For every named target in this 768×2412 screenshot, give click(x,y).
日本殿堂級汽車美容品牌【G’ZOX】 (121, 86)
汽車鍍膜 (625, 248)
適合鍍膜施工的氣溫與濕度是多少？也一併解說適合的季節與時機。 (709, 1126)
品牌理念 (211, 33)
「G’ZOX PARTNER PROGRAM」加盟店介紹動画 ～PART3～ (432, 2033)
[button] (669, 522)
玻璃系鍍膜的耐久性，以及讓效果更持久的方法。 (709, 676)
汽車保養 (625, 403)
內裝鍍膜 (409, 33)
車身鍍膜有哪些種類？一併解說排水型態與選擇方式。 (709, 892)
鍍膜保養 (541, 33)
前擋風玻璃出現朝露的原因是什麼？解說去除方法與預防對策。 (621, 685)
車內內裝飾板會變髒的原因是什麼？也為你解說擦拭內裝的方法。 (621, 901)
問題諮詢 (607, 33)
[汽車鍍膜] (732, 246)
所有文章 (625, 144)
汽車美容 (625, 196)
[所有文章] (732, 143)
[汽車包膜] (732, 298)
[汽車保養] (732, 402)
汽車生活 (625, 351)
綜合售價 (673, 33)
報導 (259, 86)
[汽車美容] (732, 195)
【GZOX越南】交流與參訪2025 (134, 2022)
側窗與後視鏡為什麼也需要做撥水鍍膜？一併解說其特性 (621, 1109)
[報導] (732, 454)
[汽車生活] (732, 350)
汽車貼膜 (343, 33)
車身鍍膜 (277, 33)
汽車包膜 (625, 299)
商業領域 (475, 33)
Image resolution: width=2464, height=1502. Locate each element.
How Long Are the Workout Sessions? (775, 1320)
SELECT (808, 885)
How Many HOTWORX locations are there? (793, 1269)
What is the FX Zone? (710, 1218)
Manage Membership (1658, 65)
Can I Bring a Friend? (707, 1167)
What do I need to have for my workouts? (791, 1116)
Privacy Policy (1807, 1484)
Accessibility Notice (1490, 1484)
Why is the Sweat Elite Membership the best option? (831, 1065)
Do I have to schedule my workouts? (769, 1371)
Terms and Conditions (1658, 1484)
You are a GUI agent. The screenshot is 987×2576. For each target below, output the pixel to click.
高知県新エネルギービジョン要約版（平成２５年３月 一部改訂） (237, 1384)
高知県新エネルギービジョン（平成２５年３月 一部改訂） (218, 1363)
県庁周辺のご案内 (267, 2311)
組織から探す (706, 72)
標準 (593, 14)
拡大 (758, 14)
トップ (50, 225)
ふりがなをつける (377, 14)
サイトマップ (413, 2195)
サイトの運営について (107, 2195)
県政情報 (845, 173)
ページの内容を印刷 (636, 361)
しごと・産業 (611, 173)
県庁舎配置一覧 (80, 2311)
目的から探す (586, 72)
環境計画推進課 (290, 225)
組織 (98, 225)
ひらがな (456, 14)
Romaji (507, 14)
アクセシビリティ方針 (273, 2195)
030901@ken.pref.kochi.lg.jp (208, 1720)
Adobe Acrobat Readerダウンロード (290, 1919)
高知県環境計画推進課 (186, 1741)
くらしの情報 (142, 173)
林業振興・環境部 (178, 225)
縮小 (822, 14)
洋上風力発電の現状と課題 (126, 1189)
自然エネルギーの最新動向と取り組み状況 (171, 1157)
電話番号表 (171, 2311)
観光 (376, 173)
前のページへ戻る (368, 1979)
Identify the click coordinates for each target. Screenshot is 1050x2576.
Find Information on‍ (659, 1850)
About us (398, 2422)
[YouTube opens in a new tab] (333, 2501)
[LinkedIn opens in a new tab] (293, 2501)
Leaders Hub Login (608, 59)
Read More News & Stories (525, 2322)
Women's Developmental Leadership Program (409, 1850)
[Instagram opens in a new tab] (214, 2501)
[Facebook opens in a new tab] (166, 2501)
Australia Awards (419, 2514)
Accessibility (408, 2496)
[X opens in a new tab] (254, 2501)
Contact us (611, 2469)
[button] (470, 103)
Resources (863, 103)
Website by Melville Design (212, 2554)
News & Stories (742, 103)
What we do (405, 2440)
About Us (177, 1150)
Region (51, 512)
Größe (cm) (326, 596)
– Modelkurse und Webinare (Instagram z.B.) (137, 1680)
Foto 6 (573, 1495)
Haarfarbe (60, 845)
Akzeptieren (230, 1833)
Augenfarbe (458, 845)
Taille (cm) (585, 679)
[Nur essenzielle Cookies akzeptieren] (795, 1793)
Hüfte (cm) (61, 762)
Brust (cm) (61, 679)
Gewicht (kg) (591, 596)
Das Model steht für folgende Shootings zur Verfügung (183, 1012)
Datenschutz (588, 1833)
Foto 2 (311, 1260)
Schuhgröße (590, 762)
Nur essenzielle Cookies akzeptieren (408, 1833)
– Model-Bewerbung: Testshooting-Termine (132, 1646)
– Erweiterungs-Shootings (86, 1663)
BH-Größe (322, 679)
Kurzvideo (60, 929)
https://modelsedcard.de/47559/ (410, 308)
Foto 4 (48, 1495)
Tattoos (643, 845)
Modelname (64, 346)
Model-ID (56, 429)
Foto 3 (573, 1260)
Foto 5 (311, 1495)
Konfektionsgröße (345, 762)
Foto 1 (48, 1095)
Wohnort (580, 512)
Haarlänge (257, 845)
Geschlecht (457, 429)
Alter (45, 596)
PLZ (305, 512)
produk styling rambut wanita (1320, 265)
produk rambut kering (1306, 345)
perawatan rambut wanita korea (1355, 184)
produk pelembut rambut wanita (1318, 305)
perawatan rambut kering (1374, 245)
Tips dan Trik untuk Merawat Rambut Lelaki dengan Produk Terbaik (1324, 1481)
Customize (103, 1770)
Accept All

════════════════════

[Directions for this task]: Check each line of the records above, and copy those that hold the word "perawatan".

[Written answer]:
perawatan rambut wanita korea (1355, 184)
perawatan rambut kering (1374, 245)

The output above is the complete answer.